The most serious difficulty that arose over the stateline issue, and one which threatened bloodshed, was what has been termed the “The Water-Works War.” In April, 1889, the Bristol-Goodson Water Company, then just completing their plant on the Tennessee side, desired to extend their water-mains to the Virginia side. This evoked a loud protest from the Virginia authorities and public.

Sam L. King, president and principal owner of the water company, ordered his workmen to extend a pipe to Everett’s restaurant, located near the corner of Main and Front streets. No sooner had the workmen reached the disputed territory than officers arrested them and they were fined for trespass.

As a further test the president himself stepped into the ditch and began digging, when he was arrested by officer James Cox — taken to jail and afterwards fined. The Goodson council issued an injunction, restraining the water company from working beyond the middle of Main street. This injunction was respected. The Goodson authorities had engaged some of the leading lawyers on the Tennessee side as council- N. M. Taylor, C. J. St. John, Sr., and W. D. Haynes.

When the Bristol-Goodson Water Company desisted in their work the Goodson council ordered work to begin on a line of pipe down Main street. They had a large force of men and made considerable speed. King appealed to Gov. Taylor of Tennessee to prevent them from trespassing, claiming that the agreement between the two councils as to the location of the line had never been approved by the legislature of either state. The governor in answer referred him to his legal advisers, who were also representing the city of Goodson. Warrants were issued for E. H. Seneker, acting mayor — in the absence of Mayor Fanning Miles— and all his councilmen.

The matter being laid before Judge John P. Smith, chancellor of the first Tennessee division, an injunction was issued, restraining the Virginia authorities. N. M. Taylor withdrew from the case.

Sheriff R. S. Cartwright, with his deputies, was placed in charge. Sheriff Hughes, with his deputies, hastened to the scene to protect the interests of Washington County and the State of Virginia.

Gov. Taylor being notified of the injunction, immediately wired, “The laws of Tennessee must be upheld.”

Cartwright hurried his deputies through Sullivan County and summoned a posse comitatus. Several hundred responded. They came with all kinds of weapons, as determined as their forefathers were, when called to defend their country.

Front Street, Bristol, VA. No date. Courtesy Bristol Historical Association.

King’s forces seized the armory of the A. D. R. Rifles and appropriated all the guns. The hardware stores found eager buyers for all the weapons in stock.

On account of King’s life having been threatened, Sheriff Cartwright made him a deputy sheriff so that he could go armed, to protect himself.

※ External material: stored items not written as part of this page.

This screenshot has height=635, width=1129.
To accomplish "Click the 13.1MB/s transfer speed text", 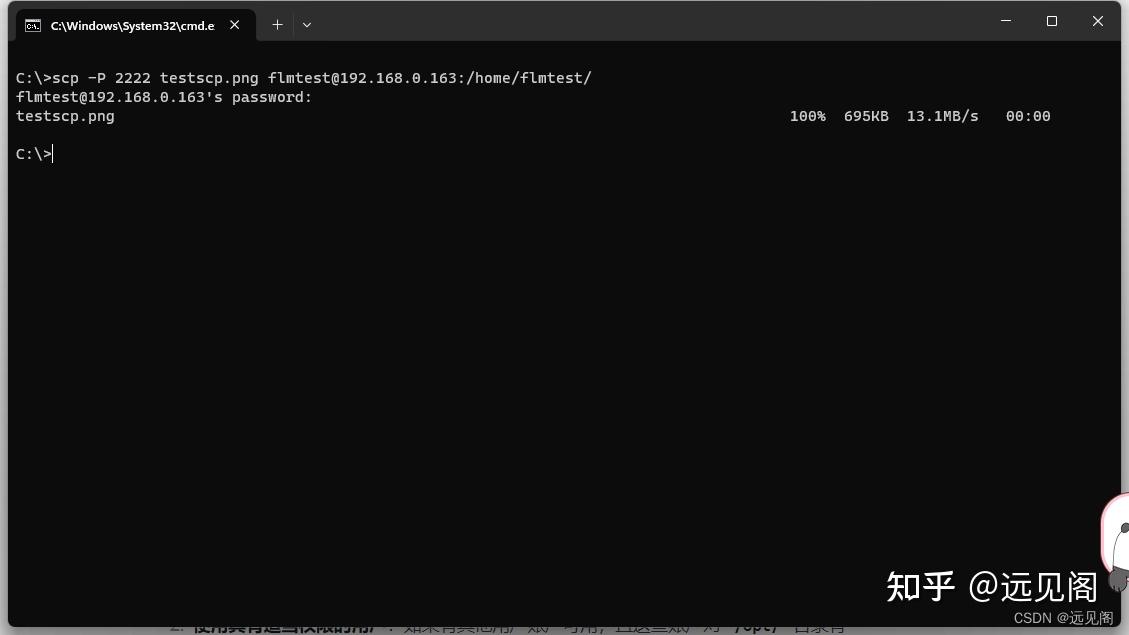I will (x=942, y=115).
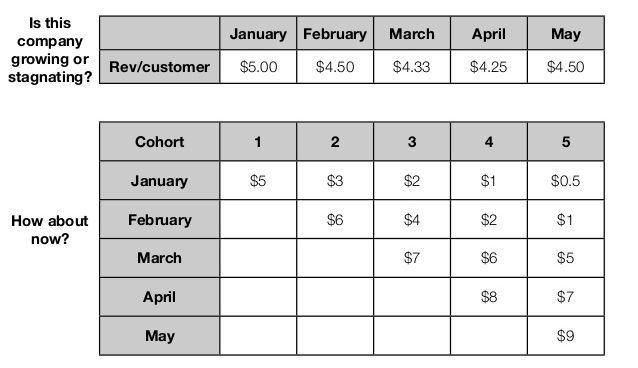Click the January column header in top table
Image resolution: width=638 pixels, height=368 pixels.
(x=258, y=33)
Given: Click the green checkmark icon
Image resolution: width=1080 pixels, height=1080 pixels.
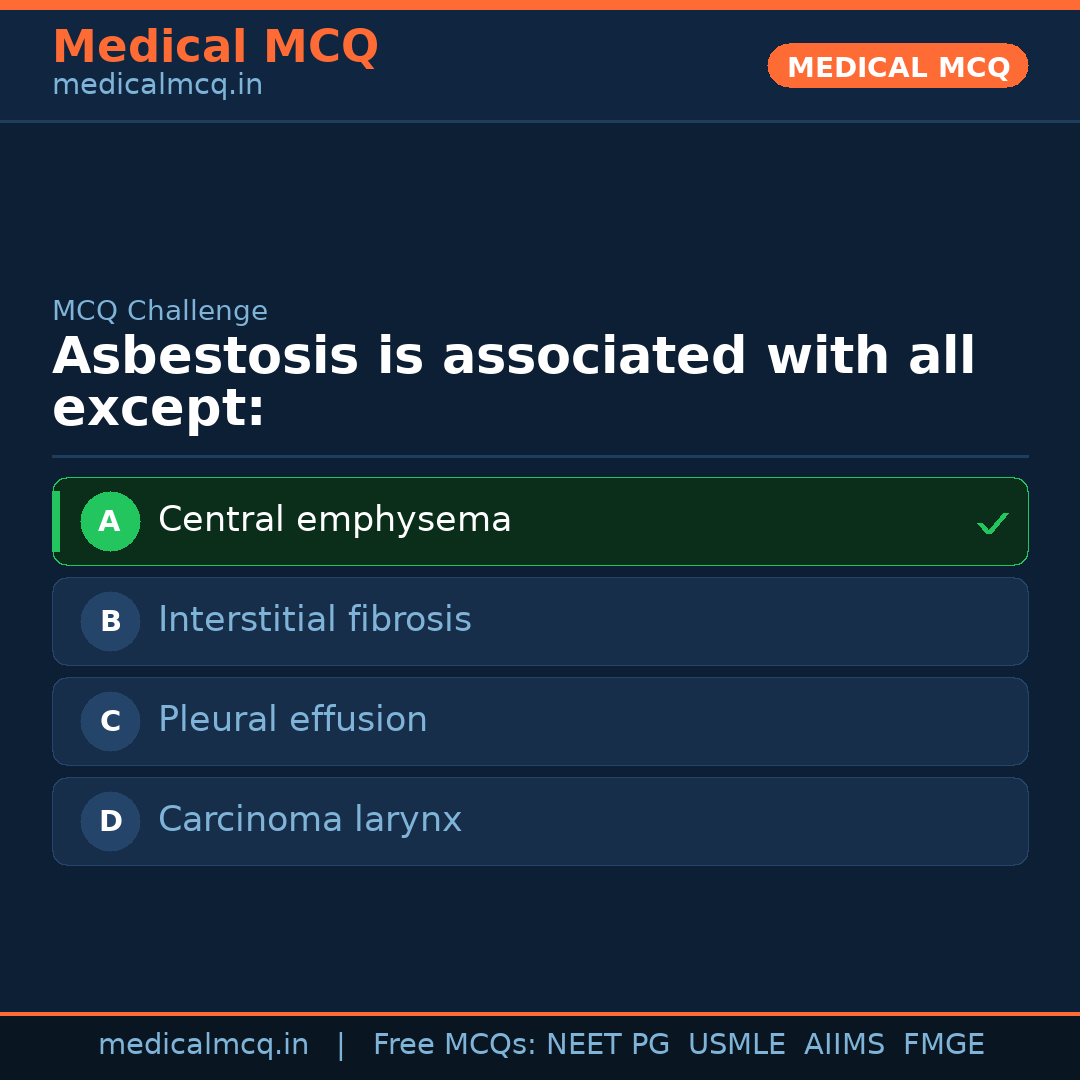Looking at the screenshot, I should [x=992, y=523].

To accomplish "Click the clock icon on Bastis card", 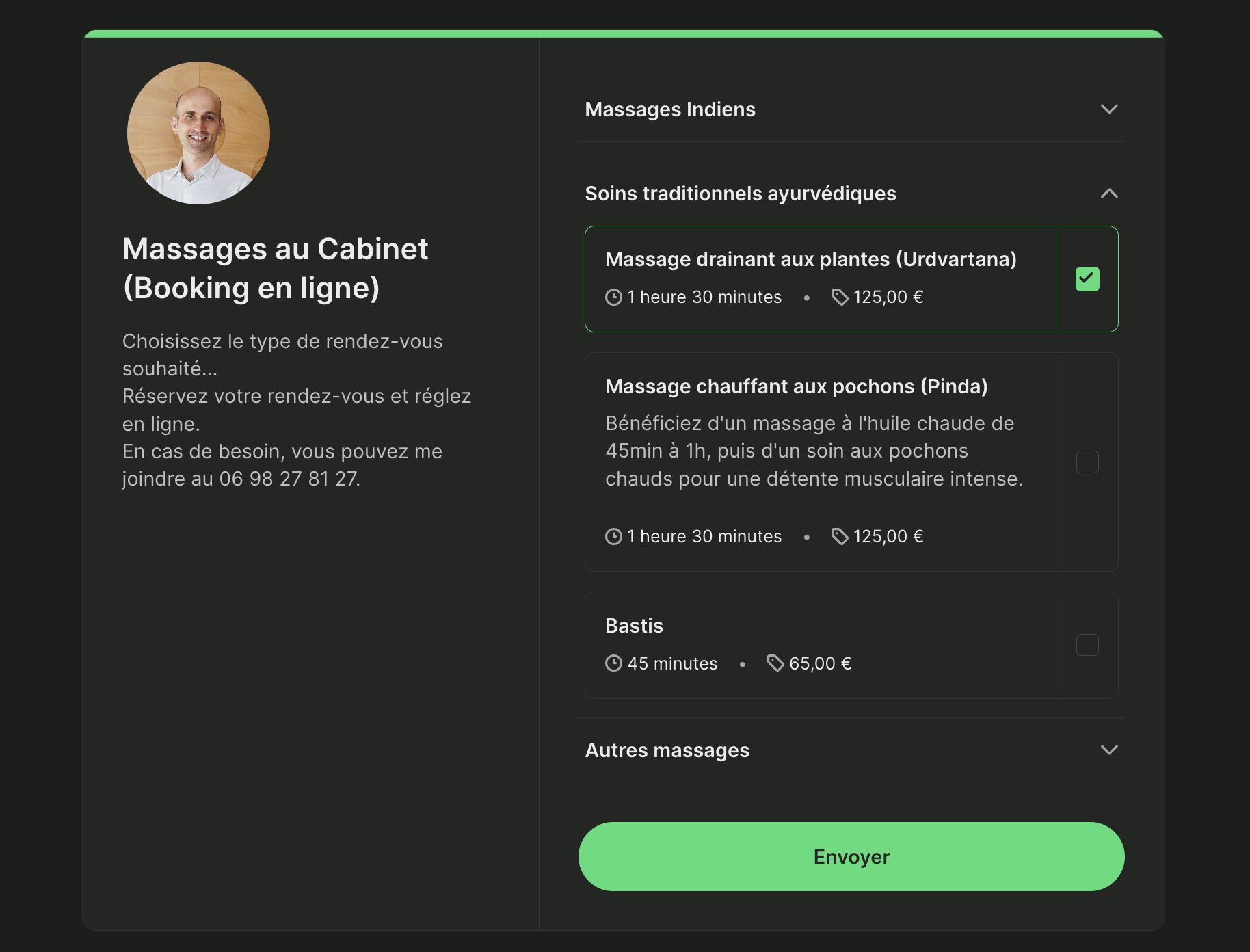I will click(613, 663).
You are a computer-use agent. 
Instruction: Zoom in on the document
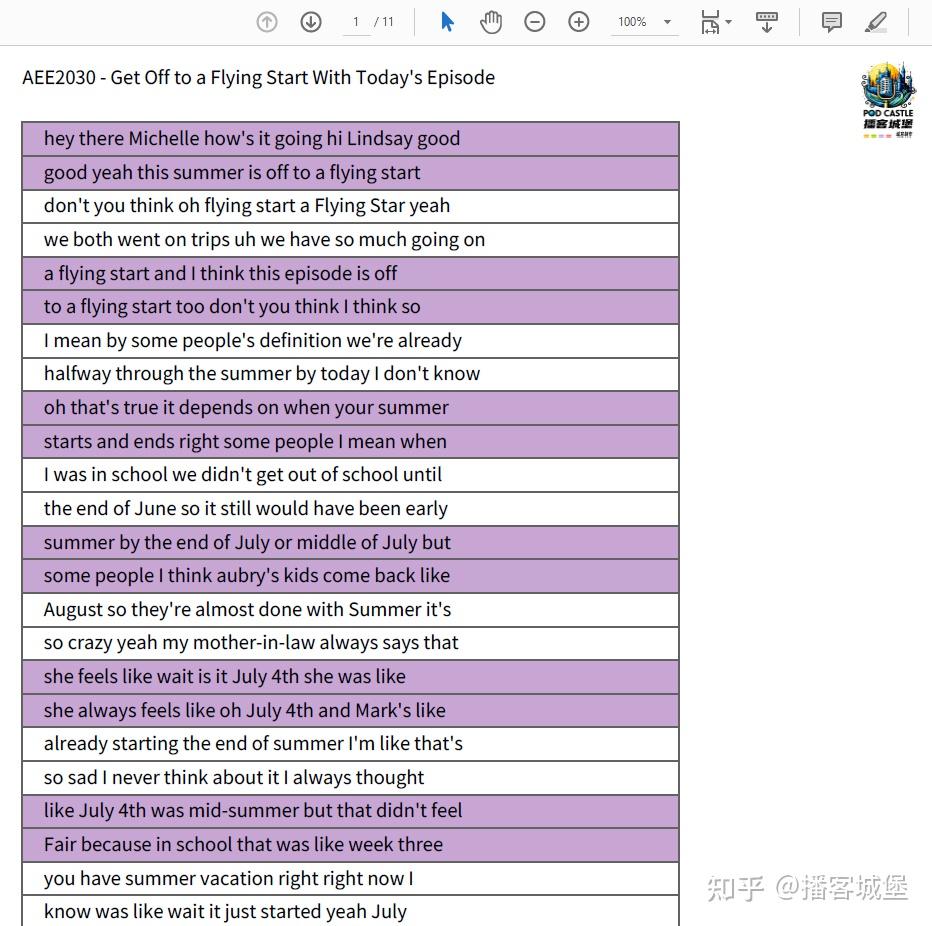click(x=578, y=21)
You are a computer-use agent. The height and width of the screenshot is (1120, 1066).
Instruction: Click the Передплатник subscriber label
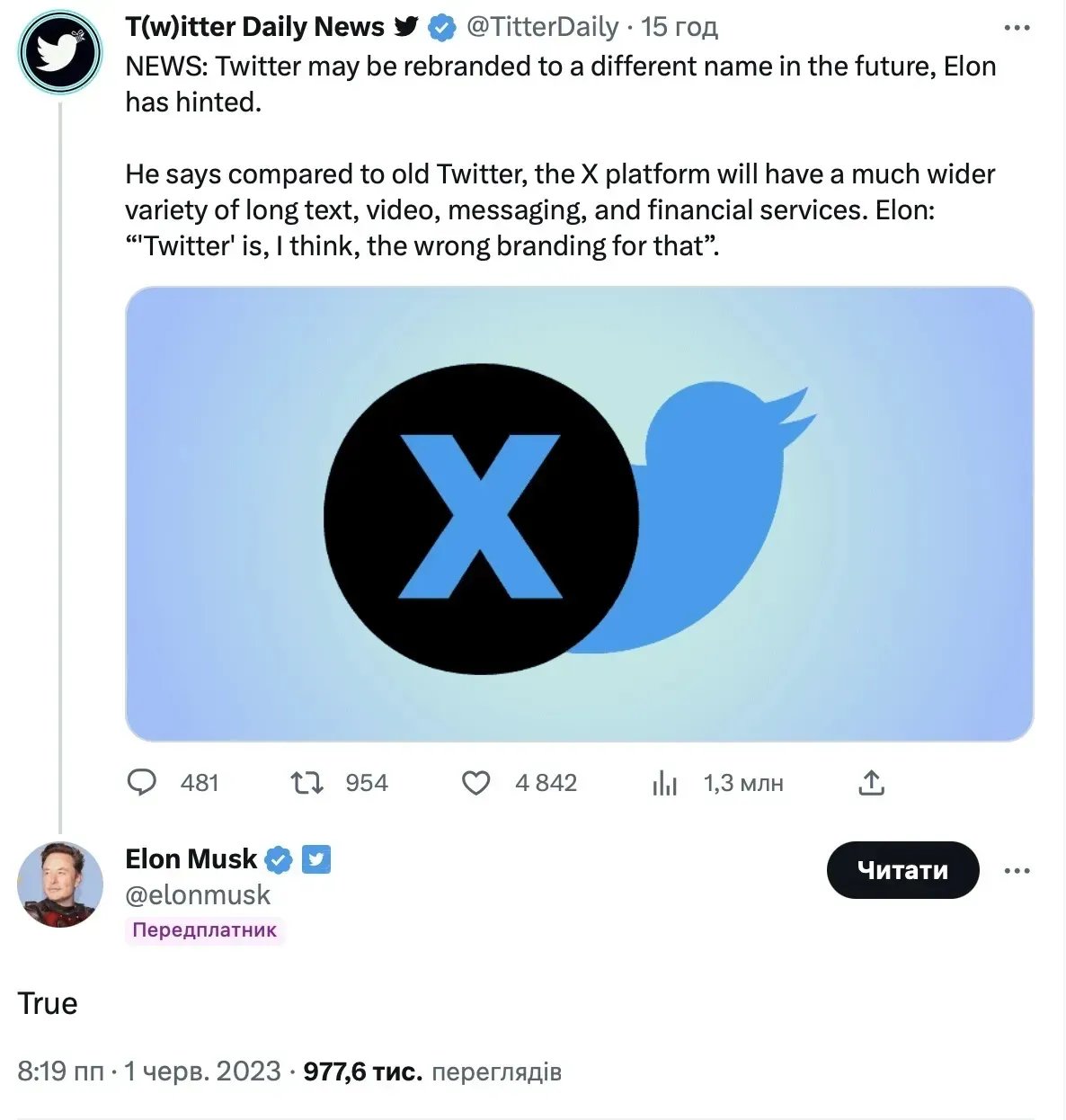(204, 929)
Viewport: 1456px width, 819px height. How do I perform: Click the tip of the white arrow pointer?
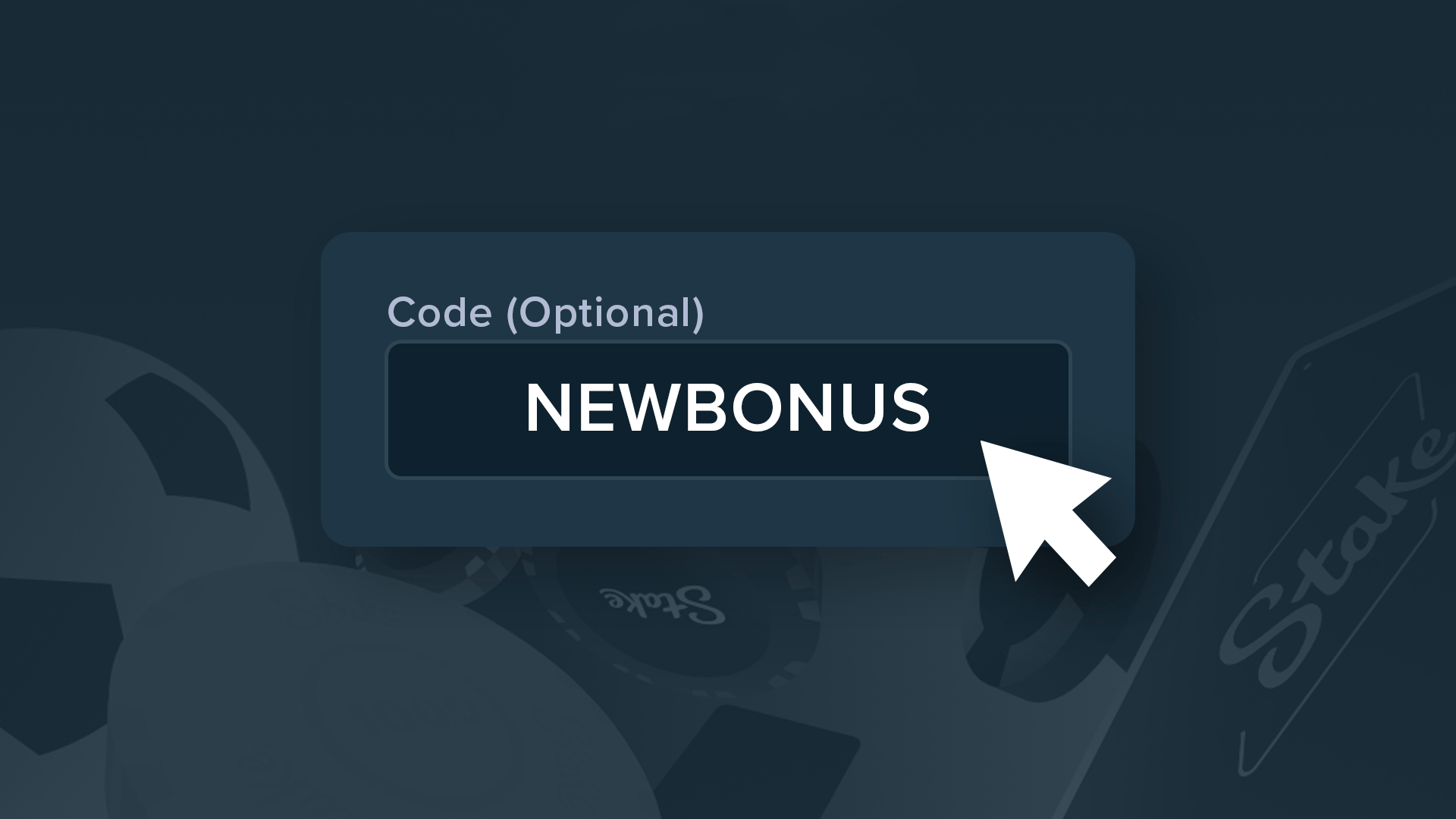[x=984, y=443]
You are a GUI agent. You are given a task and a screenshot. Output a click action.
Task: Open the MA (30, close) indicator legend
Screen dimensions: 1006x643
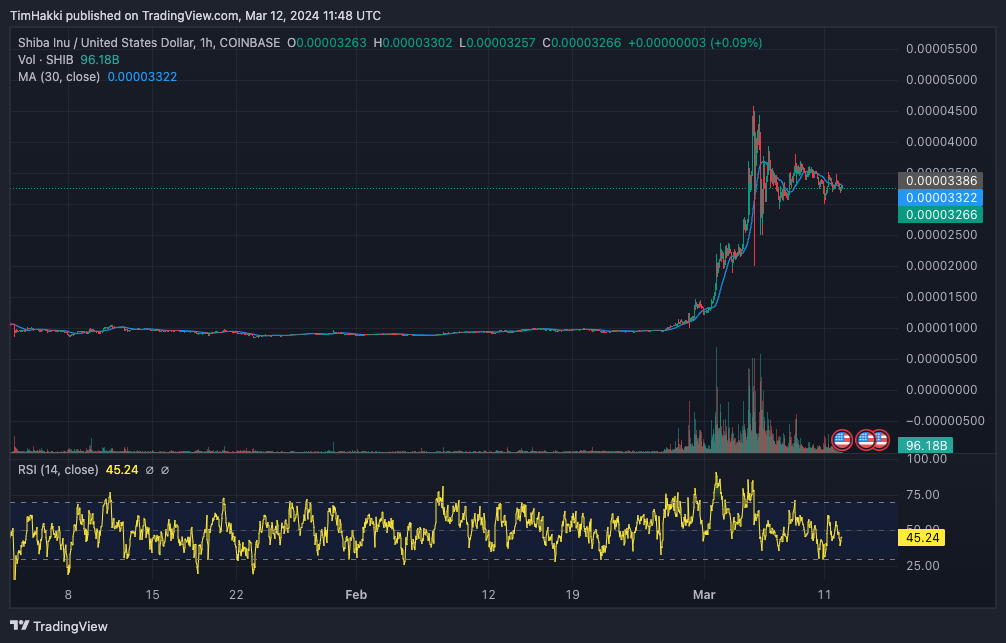(59, 77)
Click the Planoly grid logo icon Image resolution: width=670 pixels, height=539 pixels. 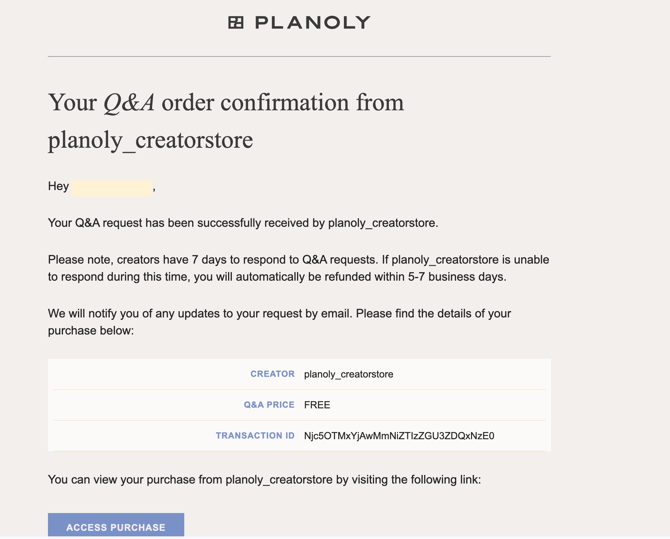[x=236, y=22]
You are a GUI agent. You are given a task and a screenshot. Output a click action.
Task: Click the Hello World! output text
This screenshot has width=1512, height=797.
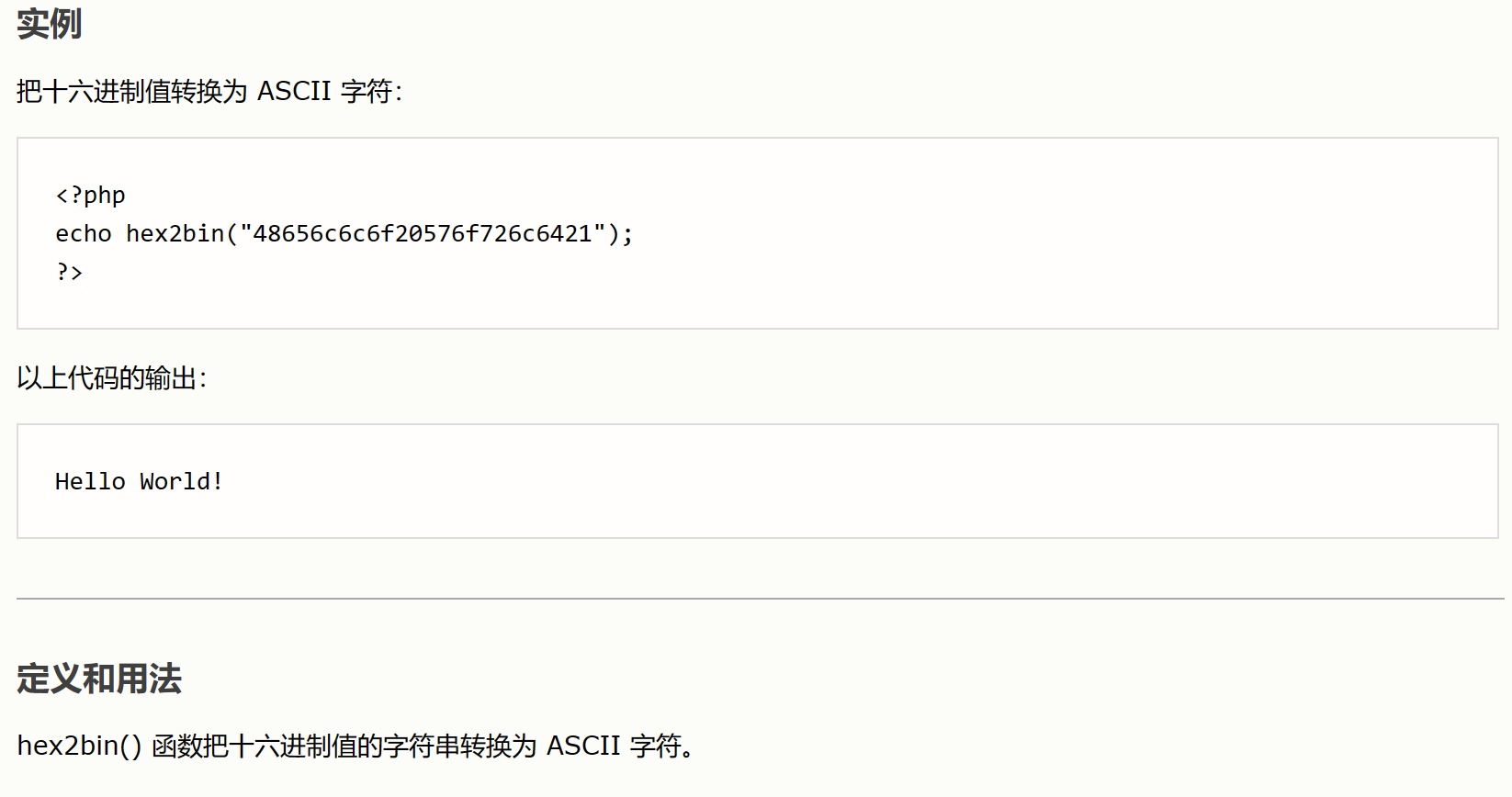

The Sullivan County forces rendezvoused on Alabama street— they marched out Fifth Street to Main and lined up and down the street, facing the ditch on the Virginia side. The workmen in this ditch were armed, as were the line of deputies put there to defend them.

Sheriff Cartwright, with a warrant for James Cox, stepped over to serve it, when Cox, in his effort to elude that officer, caught his foot on a water pipe and fell, with the sheriff on top of him.

Charles Worley came to Cox’s rescue, when H. C. Caldwell, Chief-of-Police of Bristol, and Tip Powell, a deputy, rushed to Cartwright ‘s assistance. It became a general scuffle and the tenseness of the scene was such that, had a cap exploded, it would have been followed by a fusilade of bullets, for the guns were not loaded with blanks that day.

Officer Worley, who had not taken the situation so seriously as had some of the others, said to Caldwell, “Oh, let’s get out of this,” and the two men got up and walked off together.

TN Governor Robert Taylor wired: “The laws of Tennessee must be upheld.” Photo Tennessee State Library and Archives.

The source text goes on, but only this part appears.